# Anyone tried VS2010 Ultimate RC



## [I.R.A]_FBi (Feb 25, 2010)

Its out anyone tried it?


----------



## [I.R.A]_FBi (Feb 27, 2010)

48 reads and no answers?


----------



## Kreij (Feb 27, 2010)

I haven't tried it as I don't really like having a beta or RC on the same systems.
When they release it I will get the update for my Pro version


----------



## [I.R.A]_FBi (Feb 27, 2010)

ok


----------



## Deleted member 3 (Feb 27, 2010)

What kind of new features are there?


----------



## digibucc (Feb 27, 2010)

no?
i clicked it and while it was loading realized you meant visual studio. 

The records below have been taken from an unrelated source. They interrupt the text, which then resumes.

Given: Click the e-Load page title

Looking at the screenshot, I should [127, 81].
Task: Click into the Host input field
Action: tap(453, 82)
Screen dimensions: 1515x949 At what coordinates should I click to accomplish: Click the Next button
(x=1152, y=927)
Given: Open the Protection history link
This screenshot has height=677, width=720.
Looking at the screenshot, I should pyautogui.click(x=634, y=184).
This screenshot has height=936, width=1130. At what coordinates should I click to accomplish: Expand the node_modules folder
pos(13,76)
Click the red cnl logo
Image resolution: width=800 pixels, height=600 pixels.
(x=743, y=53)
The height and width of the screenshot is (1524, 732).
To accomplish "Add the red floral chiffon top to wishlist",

wouldn't have replied but you seemed insistent


----------



## [I.R.A]_FBi (Feb 27, 2010)

DanTheBanjoman said:


> What kind of new features are there?



http://www.microsoft.com/visualstudio/en-us/products/2010/default.mspx#compare

u havent used visual studio seriously since VC6 so honestly i couldnt tell, and im wondering if i should try this RC


----------



## FordGT90Concept (Feb 27, 2010)

I wait until it goes gold.  I just hope they make it so you can change the code while paused on x64 flavors of Windows like you can on x86.


----------